[Collected data]
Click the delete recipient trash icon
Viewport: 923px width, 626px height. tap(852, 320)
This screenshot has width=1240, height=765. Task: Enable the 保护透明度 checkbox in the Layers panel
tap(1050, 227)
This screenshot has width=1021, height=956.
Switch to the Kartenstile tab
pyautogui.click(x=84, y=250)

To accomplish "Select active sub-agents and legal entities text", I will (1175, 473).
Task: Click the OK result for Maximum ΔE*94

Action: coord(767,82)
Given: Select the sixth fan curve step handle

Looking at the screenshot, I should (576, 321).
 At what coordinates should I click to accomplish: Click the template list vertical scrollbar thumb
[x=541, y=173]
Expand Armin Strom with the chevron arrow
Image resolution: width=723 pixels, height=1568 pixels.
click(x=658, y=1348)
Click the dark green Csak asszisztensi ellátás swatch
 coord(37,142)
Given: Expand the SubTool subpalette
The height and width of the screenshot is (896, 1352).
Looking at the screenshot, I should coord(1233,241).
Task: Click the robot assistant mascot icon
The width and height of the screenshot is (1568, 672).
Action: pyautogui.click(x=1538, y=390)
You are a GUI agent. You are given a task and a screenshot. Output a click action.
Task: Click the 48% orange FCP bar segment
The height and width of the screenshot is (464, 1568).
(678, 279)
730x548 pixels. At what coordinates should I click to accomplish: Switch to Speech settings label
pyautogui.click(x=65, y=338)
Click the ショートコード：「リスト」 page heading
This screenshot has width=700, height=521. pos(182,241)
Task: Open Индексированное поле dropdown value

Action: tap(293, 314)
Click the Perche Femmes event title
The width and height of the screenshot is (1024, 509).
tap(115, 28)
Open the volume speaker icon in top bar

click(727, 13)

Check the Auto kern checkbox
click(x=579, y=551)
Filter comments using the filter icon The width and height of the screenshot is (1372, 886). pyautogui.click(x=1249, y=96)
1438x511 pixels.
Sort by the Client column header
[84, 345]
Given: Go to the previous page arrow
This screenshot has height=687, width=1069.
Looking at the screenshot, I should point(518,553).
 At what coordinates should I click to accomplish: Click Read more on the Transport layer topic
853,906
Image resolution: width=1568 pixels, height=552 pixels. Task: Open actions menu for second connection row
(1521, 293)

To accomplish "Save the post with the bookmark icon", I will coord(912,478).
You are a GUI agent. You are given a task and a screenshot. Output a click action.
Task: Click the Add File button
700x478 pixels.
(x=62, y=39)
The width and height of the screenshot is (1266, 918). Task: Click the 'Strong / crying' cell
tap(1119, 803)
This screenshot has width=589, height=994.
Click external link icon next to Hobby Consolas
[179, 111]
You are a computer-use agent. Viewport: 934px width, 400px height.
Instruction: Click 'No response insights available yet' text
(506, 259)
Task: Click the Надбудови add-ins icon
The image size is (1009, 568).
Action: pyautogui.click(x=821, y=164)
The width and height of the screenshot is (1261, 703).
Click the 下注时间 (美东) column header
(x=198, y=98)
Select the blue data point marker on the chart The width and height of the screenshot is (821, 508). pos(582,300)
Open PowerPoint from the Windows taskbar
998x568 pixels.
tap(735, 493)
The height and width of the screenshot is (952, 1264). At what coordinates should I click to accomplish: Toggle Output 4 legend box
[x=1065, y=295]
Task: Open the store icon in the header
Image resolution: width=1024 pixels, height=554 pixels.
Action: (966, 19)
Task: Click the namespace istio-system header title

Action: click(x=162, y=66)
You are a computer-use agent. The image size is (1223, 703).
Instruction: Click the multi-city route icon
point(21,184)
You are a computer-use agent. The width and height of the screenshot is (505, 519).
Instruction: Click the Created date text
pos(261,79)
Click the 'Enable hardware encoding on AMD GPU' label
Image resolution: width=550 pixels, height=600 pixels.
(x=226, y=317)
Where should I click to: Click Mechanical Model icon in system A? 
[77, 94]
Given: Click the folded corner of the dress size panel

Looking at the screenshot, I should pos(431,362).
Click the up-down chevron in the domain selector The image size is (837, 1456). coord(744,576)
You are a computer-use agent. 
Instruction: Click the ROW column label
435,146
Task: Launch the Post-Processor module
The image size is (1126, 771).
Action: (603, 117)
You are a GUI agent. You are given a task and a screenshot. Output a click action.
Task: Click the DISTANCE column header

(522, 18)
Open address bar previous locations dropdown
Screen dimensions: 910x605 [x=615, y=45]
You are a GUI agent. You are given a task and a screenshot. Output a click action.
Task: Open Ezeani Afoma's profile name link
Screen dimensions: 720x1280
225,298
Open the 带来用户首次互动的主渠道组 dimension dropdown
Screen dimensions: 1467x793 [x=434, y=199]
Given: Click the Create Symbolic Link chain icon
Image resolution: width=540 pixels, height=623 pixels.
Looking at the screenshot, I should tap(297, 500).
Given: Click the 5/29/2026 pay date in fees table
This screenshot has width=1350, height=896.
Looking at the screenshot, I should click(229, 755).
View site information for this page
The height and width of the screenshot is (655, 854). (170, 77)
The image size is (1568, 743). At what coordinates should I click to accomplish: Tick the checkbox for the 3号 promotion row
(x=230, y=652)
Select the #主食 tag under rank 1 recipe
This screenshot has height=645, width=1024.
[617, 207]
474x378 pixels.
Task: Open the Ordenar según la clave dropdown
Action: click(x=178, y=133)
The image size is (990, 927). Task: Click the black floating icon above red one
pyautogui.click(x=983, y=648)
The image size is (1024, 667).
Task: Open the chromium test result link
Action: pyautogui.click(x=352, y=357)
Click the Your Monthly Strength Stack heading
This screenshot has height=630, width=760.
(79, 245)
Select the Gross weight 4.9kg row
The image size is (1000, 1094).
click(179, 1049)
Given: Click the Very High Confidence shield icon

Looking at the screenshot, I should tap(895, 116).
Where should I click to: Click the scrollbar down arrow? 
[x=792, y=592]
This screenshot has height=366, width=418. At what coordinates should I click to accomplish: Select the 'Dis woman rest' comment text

WHAT IS EXPECTED: What lines above mention "computer"? Copy each one.

EXERCISE ANSWER:
You are a computer-use agent. Viewport: 934px width, 400px height.
You are a computer-use agent. The image size is (1223, 703).
You are a computer-use agent. The width and height of the screenshot is (505, 519).
You are a computer-use agent. 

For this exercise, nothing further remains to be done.